Mataix ha incidido en que “aunque el fuego está presente en el ciclo natural, tenemos un problema por el cambio de régimen” que ha producido la acción humana. “No existe una gran diferencia entre que caiga un rayo en un monte o que lo queme una persona. Sólo necesitamos saber si le tocaba quemarse o no, ya que el fuego es un factor biológico más del ecosistema”, ha explicado. No obstante, “tenemos que reducir el número de incendios causado por el ser humano que tenemos que reducir mediante prevención, pero no hay que alarmarnos siempre que haya un incendio forestal, dependerá de cómo sea”, ha admitido.
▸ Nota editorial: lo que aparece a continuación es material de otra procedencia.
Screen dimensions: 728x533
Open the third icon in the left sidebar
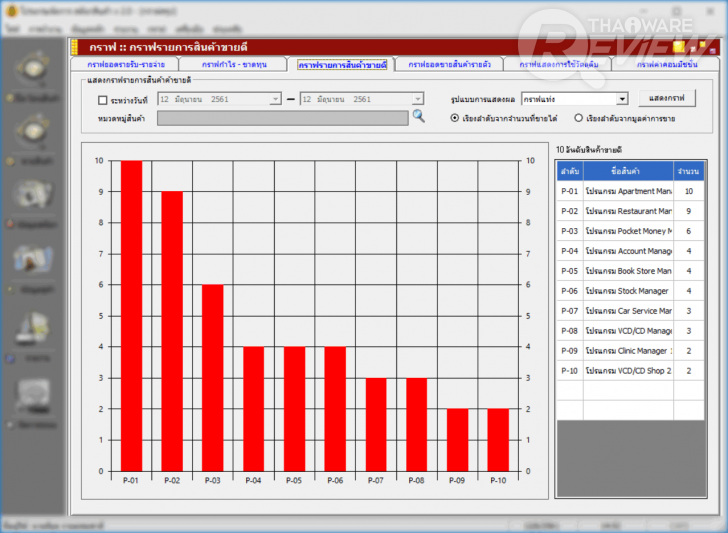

Cuando un ecosistema ha coevolucionado con el fuego, las especies adaptadas a él necesitan la presencia de este factor para proseguir su ciclo biológico. Sucede, por ejemplo, con el pino carrasco (Pinus halepensis), común en la zona mediterránea, con poblaciones desde Andalucía a Provenza, en Francia. Sus piñas están desarrolladas para eclosionar cuando hay un aumento súbito de temperatura, producido por un incendio de carácter medio. Entonces, las semillas caen al suelo y regeneran la zona que ha sido quemada. “El problema es que sucedan incendios que no den tiempo a que el pino adquiera madurez sexual y pueda producir piñas fértiles, como ha pasado en zonas con sucesivos incendios forestales provocados por el ser humano”, ha recordado el experto.

Profesor Jorge Mataix
Profesor Jorge Mataix

Normalmente, los fuegos de baja intensidad cumplen una función en el ecosistema: limpian de vegetación muerta un entorno específico. Sin embargo, los incendios más virulentos, de alta intensidad, producen una eliminación de toda la cubierta vegetal de un espacio. También se ven afectados los bancos de semilla que permanecen en la superficie y los suelos son dañados, ya que las propiedades se ven afectadas, especialmente en lo relativo a nutrientes o en la formación de cárcavas si se ve sucedido por lluvias fuertes. Hay algunas pistas para conocer la intensidad de un fuego, ha explicado Mataix en su ponencia. Una es el color de la ceniza. Cuando los restos son más claros, se ha prendido toda la materia orgánica que había y el daño ha sido mayor.